The Dressmaker - Beryl Bainbridge [9]
He closed his eyes again, and soon Nellie sat down at the sewing machine and spun the wheel, pressing the treadle up and down rapidly, running material under the stabbing needle, settling into the rhythm of it, in her element. As long as he could remember, Nellie had played the machine, for that’s how he thought of it. Like the great organ at the Palladium cinema before the war, rising up out of the floor and the organist with his head bowed, riddled with coloured lights, swaying on his seat in time to the opening number. Nellie sat down with just such a flourish, almost as if she expected a storm of applause to break out behind her back. And it was her instrument, the black Singer with the handpainted yellow flowers. She had been apprenticed when she was twelve to a woman who lived next door to Emmanuel Church School: hand sewing, basting, cutting cloth, learning her trade. When she was thirteen Uncle Wilf gave her a silver thimble. She wasn’t like some, plying her needle for the sake of the money, though that was important: it was the security the dressmaking gave her – a feeling that she knew something, that she was skilled, handling her materials with knowledge; she wasn’t a flibbertigibbet like some she could mention. For all that she lifted the tailor’s dummy out from its position under the stairs coquettishly, holding it in her arms like a dancing partner, circling the arm-holes with chalk, stroking the material down over the stuffed breast, standing back to admire her work with her mouth clamped full of little pins, tape measure about her neck.
When the knock came at the front door he was almost asleep. He opened his eyes in bewilderment and saw Marge on her chair by the grate, and Nellie, her foot arrested in mid-air trying to recognise the hand at the door. He rubbed his eyes and stood upright, smoothing his clothes to be respectable. They all listened. Rita opened the front door. A strange voice, like on the films, drawling. She brought him into the kitchen. He was well-fed, dressed in uniform and he had been drinking. A great healthy face, with two enquiring eyes, bright blue, and a mouth which when he spoke showed a long row of teeth, white and protruding.
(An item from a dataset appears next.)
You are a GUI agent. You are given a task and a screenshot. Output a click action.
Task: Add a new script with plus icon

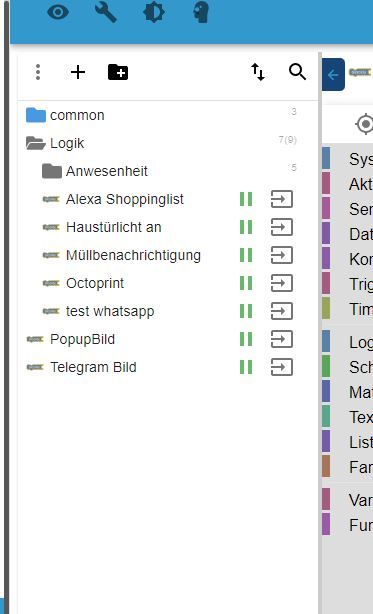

It was one of those Yanks. Jack was shocked. Till now he had never been that close. They were so privileged, so foreign; he had never dreamt to see one at close quarters in Nellie’s kitchen, taking Rita and Marge, one on each arm and bouncing them out of the house. He ran to the door to watch them go, linking arms, heads bowed, like they were doing the Palais Glide.
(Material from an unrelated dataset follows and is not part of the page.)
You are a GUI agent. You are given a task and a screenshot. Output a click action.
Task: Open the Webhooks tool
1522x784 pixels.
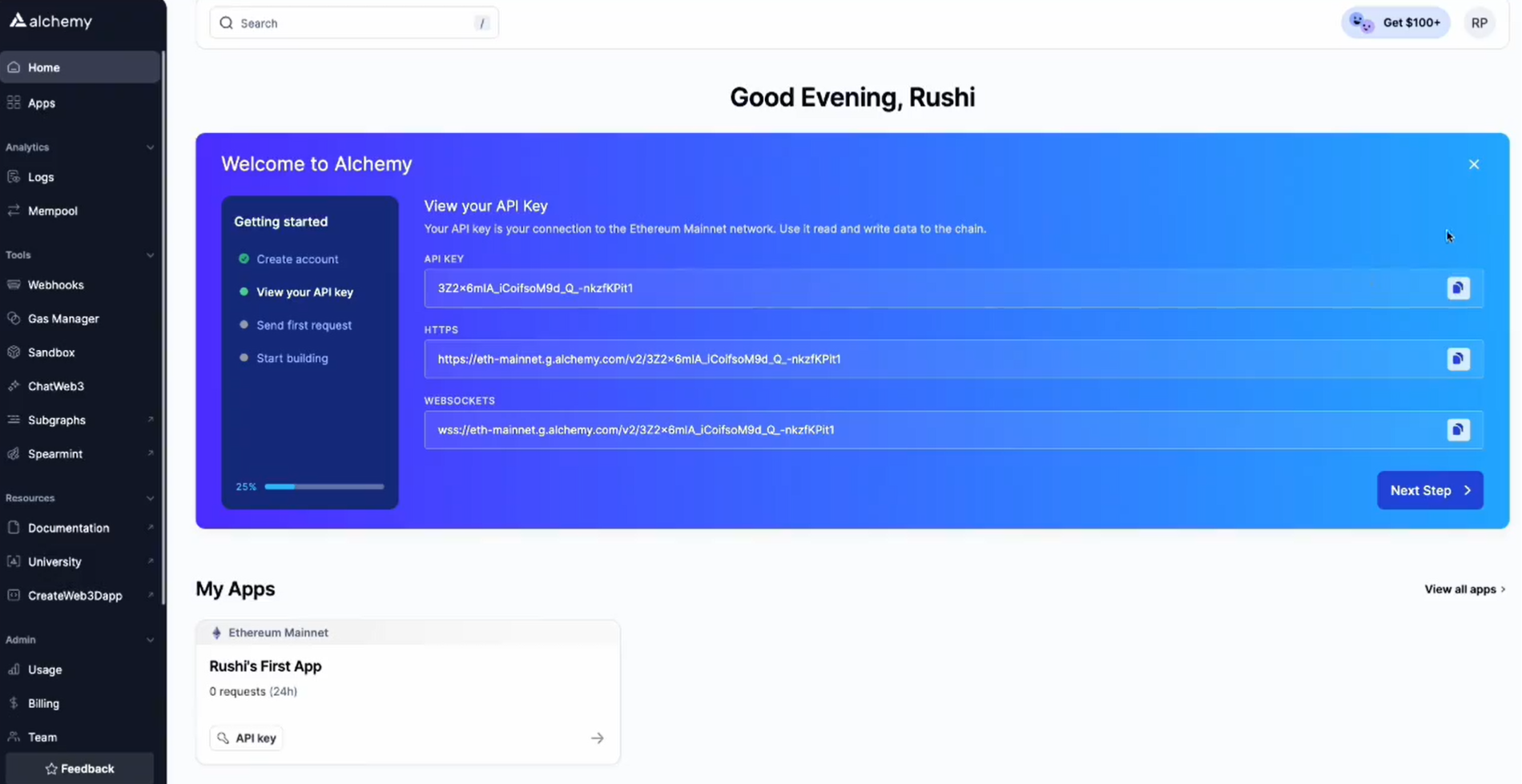(55, 284)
‘I didn’t know there would be Yanks,’ he said.
‘There’s no harm,’ said Nellie. ‘Valerie Mander knows how to conduct herself.’
But he was bothered. He couldn’t lie down and compose himself; the sheer fleshiness of the young American disturbed him – the steak they consumed, the prime pork chops, the volume of butter and bacon. He remembered all the things he had read: the money they earned, the food they digested, the equipment they possessed. He’d seen them down by Exchange Station, pressing young girls up against the wall, mouth to mouth as if eating them, and jeeps racing up Stanley Street full of military police and great dogs on metal chains with their jaws open and their pink gums exposed.
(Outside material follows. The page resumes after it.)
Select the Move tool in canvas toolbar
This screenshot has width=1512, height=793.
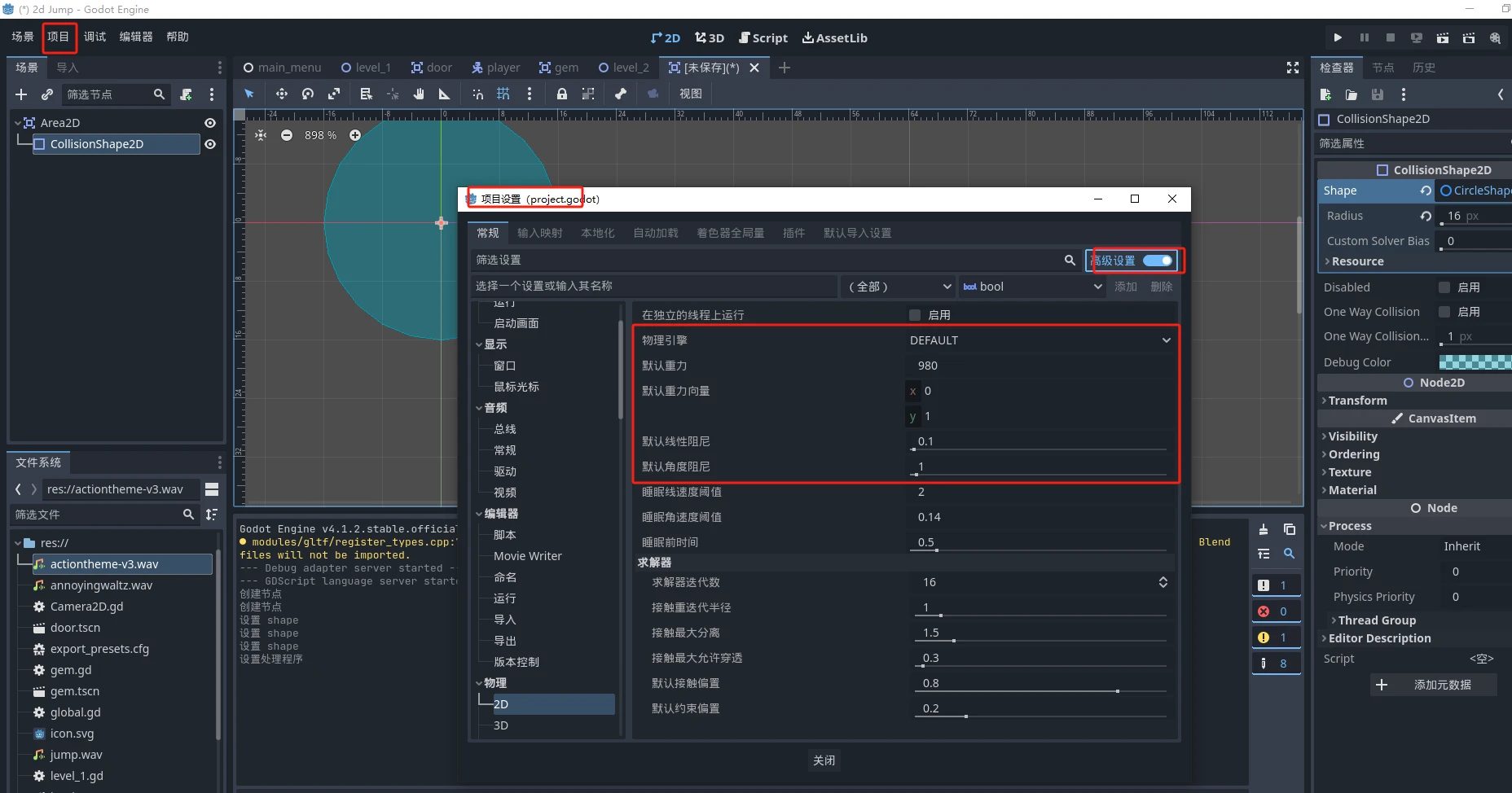[x=282, y=94]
‘I didn’t know there’d be Yanks,’ he said again, walking up and down the room in his green waistcoat that Nellie had made and his gun metal trousers.
‘Did you notice what our Rita said about that necklace?’ he asked in astonishment.
But Nellie was placing the top half of Mrs Lyons’ grey costume under the steel clamp, her head bent and all her concentration on the lovely width of serge beneath her fingers.